* YOUR GOAL *
Please write out each entry below exactly as it appears.

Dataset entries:
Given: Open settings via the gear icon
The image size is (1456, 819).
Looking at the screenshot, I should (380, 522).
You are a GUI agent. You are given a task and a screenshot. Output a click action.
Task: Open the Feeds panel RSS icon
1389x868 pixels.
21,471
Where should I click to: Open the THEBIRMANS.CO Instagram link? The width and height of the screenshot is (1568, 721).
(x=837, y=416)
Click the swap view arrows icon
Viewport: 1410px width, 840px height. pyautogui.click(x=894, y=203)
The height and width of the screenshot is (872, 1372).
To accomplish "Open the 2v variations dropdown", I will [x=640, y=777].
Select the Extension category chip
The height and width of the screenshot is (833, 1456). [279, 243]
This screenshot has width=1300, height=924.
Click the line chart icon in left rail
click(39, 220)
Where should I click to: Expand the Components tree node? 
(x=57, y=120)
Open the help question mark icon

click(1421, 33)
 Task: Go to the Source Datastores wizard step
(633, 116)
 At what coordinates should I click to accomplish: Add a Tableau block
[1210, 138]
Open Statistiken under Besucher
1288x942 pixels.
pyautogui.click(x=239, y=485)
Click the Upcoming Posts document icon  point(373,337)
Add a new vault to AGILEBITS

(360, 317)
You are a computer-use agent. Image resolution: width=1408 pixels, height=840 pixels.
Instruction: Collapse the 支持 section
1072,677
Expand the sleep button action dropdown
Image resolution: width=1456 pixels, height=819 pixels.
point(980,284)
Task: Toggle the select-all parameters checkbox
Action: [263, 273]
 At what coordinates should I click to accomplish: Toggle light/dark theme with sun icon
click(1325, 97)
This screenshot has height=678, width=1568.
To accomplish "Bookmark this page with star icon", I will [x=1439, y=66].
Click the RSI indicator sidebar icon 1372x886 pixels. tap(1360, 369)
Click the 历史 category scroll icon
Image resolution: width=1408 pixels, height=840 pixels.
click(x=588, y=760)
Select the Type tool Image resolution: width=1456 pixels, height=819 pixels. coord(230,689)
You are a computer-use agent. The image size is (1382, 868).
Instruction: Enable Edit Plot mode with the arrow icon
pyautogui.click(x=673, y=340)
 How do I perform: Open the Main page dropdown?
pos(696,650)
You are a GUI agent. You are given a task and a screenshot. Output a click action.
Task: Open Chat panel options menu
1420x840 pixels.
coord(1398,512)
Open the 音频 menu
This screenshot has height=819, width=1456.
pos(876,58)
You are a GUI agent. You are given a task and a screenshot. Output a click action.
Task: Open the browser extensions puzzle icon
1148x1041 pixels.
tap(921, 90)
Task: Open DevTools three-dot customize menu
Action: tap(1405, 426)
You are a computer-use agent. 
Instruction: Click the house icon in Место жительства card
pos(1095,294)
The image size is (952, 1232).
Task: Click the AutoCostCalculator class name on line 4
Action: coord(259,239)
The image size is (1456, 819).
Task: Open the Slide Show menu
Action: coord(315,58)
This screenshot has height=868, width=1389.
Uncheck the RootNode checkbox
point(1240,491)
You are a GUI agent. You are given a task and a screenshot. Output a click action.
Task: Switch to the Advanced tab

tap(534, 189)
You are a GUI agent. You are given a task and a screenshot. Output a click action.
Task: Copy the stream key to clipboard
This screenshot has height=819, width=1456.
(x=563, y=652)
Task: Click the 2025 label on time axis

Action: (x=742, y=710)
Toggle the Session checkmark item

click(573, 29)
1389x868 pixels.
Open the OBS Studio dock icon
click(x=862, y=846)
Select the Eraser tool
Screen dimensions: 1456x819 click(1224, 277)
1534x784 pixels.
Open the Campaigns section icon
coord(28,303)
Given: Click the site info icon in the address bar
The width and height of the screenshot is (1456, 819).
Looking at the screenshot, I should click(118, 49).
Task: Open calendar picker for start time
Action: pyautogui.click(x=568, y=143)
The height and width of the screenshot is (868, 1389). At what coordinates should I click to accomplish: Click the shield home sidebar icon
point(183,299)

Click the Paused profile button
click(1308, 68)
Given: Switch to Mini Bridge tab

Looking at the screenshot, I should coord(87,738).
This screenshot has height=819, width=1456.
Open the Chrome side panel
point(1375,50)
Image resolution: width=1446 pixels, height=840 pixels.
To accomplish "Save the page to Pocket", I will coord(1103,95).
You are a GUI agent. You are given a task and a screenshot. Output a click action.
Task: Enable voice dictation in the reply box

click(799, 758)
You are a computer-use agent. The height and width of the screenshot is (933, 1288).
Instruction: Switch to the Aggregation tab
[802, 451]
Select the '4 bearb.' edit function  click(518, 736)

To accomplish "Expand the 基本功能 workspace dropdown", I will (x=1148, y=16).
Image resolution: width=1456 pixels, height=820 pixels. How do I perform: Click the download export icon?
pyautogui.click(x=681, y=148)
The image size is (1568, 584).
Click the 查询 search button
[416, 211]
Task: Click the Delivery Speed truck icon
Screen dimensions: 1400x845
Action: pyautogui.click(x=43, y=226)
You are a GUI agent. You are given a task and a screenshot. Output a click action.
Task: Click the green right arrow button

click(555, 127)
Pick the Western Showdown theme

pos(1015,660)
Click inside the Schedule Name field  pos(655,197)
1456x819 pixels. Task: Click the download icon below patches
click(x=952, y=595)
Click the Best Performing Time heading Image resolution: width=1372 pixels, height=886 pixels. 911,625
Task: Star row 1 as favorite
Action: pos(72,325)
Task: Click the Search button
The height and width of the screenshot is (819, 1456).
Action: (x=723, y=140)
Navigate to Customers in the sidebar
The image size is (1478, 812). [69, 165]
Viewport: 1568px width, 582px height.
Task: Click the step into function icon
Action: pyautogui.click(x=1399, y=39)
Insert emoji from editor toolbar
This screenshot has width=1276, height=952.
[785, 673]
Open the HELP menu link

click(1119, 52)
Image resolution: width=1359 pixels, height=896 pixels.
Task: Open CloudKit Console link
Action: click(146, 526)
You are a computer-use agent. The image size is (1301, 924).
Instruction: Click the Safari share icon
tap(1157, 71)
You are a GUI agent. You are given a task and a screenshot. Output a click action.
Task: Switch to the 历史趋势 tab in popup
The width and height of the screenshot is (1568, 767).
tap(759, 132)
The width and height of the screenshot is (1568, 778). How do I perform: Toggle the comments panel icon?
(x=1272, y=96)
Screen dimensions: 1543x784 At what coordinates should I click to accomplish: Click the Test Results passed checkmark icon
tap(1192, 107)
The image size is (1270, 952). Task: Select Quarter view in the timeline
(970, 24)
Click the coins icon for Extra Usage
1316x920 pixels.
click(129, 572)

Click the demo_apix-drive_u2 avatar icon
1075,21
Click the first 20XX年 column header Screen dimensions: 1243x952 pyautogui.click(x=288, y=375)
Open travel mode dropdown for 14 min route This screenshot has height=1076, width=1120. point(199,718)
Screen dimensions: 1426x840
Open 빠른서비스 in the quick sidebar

* ANSWER SPACE *
Given: Open settings via the gear icon
The image size is (1456, 819).
Looking at the screenshot, I should (380, 522).
You are a GUI agent. You are given a task and a screenshot. Output a click action.
Task: Open the Feeds panel RSS icon
1389x868 pixels.
21,471
Where should I click to: Open the THEBIRMANS.CO Instagram link? The width and height of the screenshot is (1568, 721).
(x=837, y=416)
Click the swap view arrows icon
Viewport: 1410px width, 840px height. pyautogui.click(x=894, y=203)
The height and width of the screenshot is (872, 1372).
To accomplish "Open the 2v variations dropdown", I will [x=640, y=777].
Select the Extension category chip
The height and width of the screenshot is (833, 1456). [279, 243]
This screenshot has width=1300, height=924.
Click the line chart icon in left rail
click(39, 220)
Where should I click to: Expand the Components tree node? 
(x=57, y=120)
Open the help question mark icon

click(1421, 33)
 Task: Go to the Source Datastores wizard step
(633, 116)
 At what coordinates should I click to accomplish: Add a Tableau block
[1210, 138]
Open Statistiken under Besucher
1288x942 pixels.
pyautogui.click(x=239, y=485)
Click the Upcoming Posts document icon  point(373,337)
Add a new vault to AGILEBITS

(360, 317)
You are a computer-use agent. Image resolution: width=1408 pixels, height=840 pixels.
Instruction: Collapse the 支持 section
1072,677
Expand the sleep button action dropdown
Image resolution: width=1456 pixels, height=819 pixels.
point(980,284)
Task: Toggle the select-all parameters checkbox
Action: [263, 273]
 At what coordinates should I click to accomplish: Toggle light/dark theme with sun icon
click(1325, 97)
This screenshot has height=678, width=1568.
To accomplish "Bookmark this page with star icon", I will [x=1439, y=66].
Click the RSI indicator sidebar icon 1372x886 pixels. tap(1360, 369)
Click the 历史 category scroll icon
Image resolution: width=1408 pixels, height=840 pixels.
click(x=588, y=760)
Select the Type tool Image resolution: width=1456 pixels, height=819 pixels. coord(230,689)
You are a computer-use agent. The image size is (1382, 868).
Instruction: Enable Edit Plot mode with the arrow icon
pyautogui.click(x=673, y=340)
 How do I perform: Open the Main page dropdown?
pos(696,650)
You are a GUI agent. You are given a task and a screenshot. Output a click action.
Task: Open Chat panel options menu
1420x840 pixels.
coord(1398,512)
Open the 音频 menu
This screenshot has height=819, width=1456.
pos(876,58)
You are a GUI agent. You are given a task and a screenshot. Output a click action.
Task: Open the browser extensions puzzle icon
1148x1041 pixels.
tap(921, 90)
Task: Open DevTools three-dot customize menu
Action: tap(1405, 426)
You are a computer-use agent. 
Instruction: Click the house icon in Место жительства card
pos(1095,294)
The image size is (952, 1232).
Task: Click the AutoCostCalculator class name on line 4
Action: coord(259,239)
The image size is (1456, 819).
Task: Open the Slide Show menu
Action: coord(315,58)
This screenshot has height=868, width=1389.
Uncheck the RootNode checkbox
point(1240,491)
You are a GUI agent. You are given a task and a screenshot. Output a click action.
Task: Switch to the Advanced tab

tap(534, 189)
You are a GUI agent. You are given a task and a screenshot. Output a click action.
Task: Copy the stream key to clipboard
This screenshot has height=819, width=1456.
(x=563, y=652)
Task: Click the 2025 label on time axis

Action: (x=742, y=710)
Toggle the Session checkmark item

click(573, 29)
1389x868 pixels.
Open the OBS Studio dock icon
click(x=862, y=846)
Select the Eraser tool
Screen dimensions: 1456x819 click(1224, 277)
1534x784 pixels.
Open the Campaigns section icon
coord(28,303)
Given: Click the site info icon in the address bar
The width and height of the screenshot is (1456, 819).
Looking at the screenshot, I should click(118, 49).
Task: Open calendar picker for start time
Action: pyautogui.click(x=568, y=143)
The height and width of the screenshot is (868, 1389). At what coordinates should I click to accomplish: Click the shield home sidebar icon
point(183,299)

Click the Paused profile button
click(1308, 68)
Given: Switch to Mini Bridge tab

Looking at the screenshot, I should coord(87,738).
This screenshot has height=819, width=1456.
Open the Chrome side panel
point(1375,50)
Image resolution: width=1446 pixels, height=840 pixels.
To accomplish "Save the page to Pocket", I will coord(1103,95).
You are a GUI agent. You are given a task and a screenshot. Output a click action.
Task: Enable voice dictation in the reply box

click(799, 758)
You are a computer-use agent. The height and width of the screenshot is (933, 1288).
Instruction: Switch to the Aggregation tab
[802, 451]
Select the '4 bearb.' edit function  click(518, 736)

To accomplish "Expand the 基本功能 workspace dropdown", I will (x=1148, y=16).
Image resolution: width=1456 pixels, height=820 pixels. How do I perform: Click the download export icon?
pyautogui.click(x=681, y=148)
The image size is (1568, 584).
Click the 查询 search button
[416, 211]
Task: Click the Delivery Speed truck icon
Screen dimensions: 1400x845
Action: pyautogui.click(x=43, y=226)
You are a GUI agent. You are given a task and a screenshot. Output a click action.
Task: Click the green right arrow button

click(555, 127)
Pick the Western Showdown theme

pos(1015,660)
Click inside the Schedule Name field  pos(655,197)
1456x819 pixels. Task: Click the download icon below patches
click(x=952, y=595)
Click the Best Performing Time heading Image resolution: width=1372 pixels, height=886 pixels. 911,625
Task: Star row 1 as favorite
Action: pos(72,325)
Task: Click the Search button
The height and width of the screenshot is (819, 1456).
Action: (x=723, y=140)
Navigate to Customers in the sidebar
The image size is (1478, 812). [69, 165]
Viewport: 1568px width, 582px height.
Task: Click the step into function icon
Action: pyautogui.click(x=1399, y=39)
Insert emoji from editor toolbar
This screenshot has width=1276, height=952.
[785, 673]
Open the HELP menu link

click(1119, 52)
Image resolution: width=1359 pixels, height=896 pixels.
Task: Open CloudKit Console link
Action: click(146, 526)
You are a computer-use agent. The image size is (1301, 924).
Instruction: Click the Safari share icon
tap(1157, 71)
You are a GUI agent. You are given a task and a screenshot. Output a click action.
Task: Switch to the 历史趋势 tab in popup
The width and height of the screenshot is (1568, 767).
tap(759, 132)
The width and height of the screenshot is (1568, 778). How do I perform: Toggle the comments panel icon?
(x=1272, y=96)
Screen dimensions: 1543x784 At what coordinates should I click to accomplish: Click the Test Results passed checkmark icon
tap(1192, 107)
The image size is (1270, 952). Task: Select Quarter view in the timeline
(970, 24)
Click the coins icon for Extra Usage
1316x920 pixels.
click(129, 572)

Click the demo_apix-drive_u2 avatar icon
1075,21
Click the first 20XX年 column header Screen dimensions: 1243x952 pyautogui.click(x=288, y=375)
Open travel mode dropdown for 14 min route This screenshot has height=1076, width=1120. point(199,718)
Screen dimensions: 1426x840
Open 빠른서비스 in the quick sidebar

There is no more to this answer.